Desi Chickpeas /Kala Chana
Desi Chickpeas / Kala Chana is an excellent source of dietary fiber. It is beneficial in boosting the immune system, lower cholesterol, prevents diabetes, and is a good source of vitamins, proteins, and minerals & fibre.
The wealth of nutrients in kala chana is beneficial in boosting the immune system, promotes muscle mass, regulates diabete and enhance hair, skin and health.Kala chana is a small dark brown coloured chana with a rough coat, cultivated mostly in india and other parts of india. Kala chana is a form of conventional chickpeas.
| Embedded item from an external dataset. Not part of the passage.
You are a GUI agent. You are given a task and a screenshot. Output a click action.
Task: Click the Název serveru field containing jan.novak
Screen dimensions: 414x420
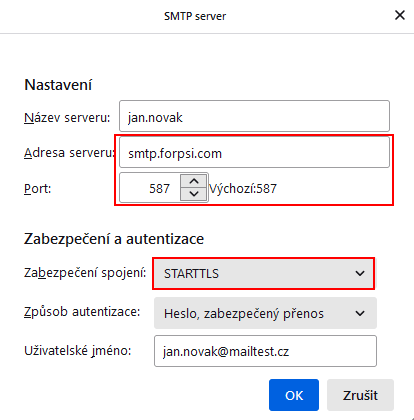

The one super popular variety is Kala chana or desi chana, which looks black, dried and shriveled. It is available in small globules, and it is hulled and split to make it into chana dal. Gram seed are generally round, irregularly shaped with firm texture and mild nutlike flavor.
Availaible Varieties
Quality | Moisture | Polished / unpolished | Appearance | Packing |
---|---|---|---|---|
Bold size | Below 11% | As per customer requirement | Finely processed preserving original layers & size | Minimum 20 kg And above |
Medium size | Below 12 % | As per customer requirement | Good | Minimum 20 kg & above |
Nutritional Value of Desi Chickpeas /Kala Chana
Calories | 210 |
Fat | 3.8g |
Sodium | 322mg |
Carbohydrates | 35g |
Fiber | 9.6g |
Sugars | 6g |
Protein | 10.7g |
Health Benefits of Desi Chickpeas / Kala Chana
- Stabilizes Blood Sugar and Low Glycemic Index (GI)
- Lowers Cholesterol
- Cardiovascular Benefits
- Great Source of Iron
- Good Source of Protein for Vegetarians
Recipe
One of the well-known recipes of black chana veg mix. It is widely used in salads and is add on in various indian curry
Preperation
- Wash and soak black chickpeas overnight in water for around 8-10 hours.
- Drain and transfer them to pressure cooker, add salt and 2 cups water. Pressure-cook them for 3-4 whistles on low flame. When pressure comes down, open the lid and check chickpeas become soft or not. If they are still tough, then add water if required and cook more for 1-2 whistles. (You can also use pan to cook them instead of pressure cooker, but it will take more time.)
- Drain boiled chickpeas and keep aside.
- Heat oil in a kadai or pan. When it is hot enough to saute, add cumin seeds. When seeds begin to splutter, add chopped onion and cook until it turns light brown.
- Add grated ginger, crushed garlic, chopped green chilli and curry leaves. Mix well and cook for 10-20 seconds on low flame.
- Add chopped tomatoes and salt to taste (Please remember that we have already added salt cooking black chickpeas as well).
- Add turmeric powder, red chilli powder, coriander powder and garam masala powder and mix well. Cook on medium flame until tomatoes become soft or for around 2-3 minutes.
- Add boiled chickpeas and 1 teaspoon gram flour, mix well and cook for 3-4 minutes.
- Add chopped coriander leaves and mix well.
- Turn off heat and transfer it to a serving bowl.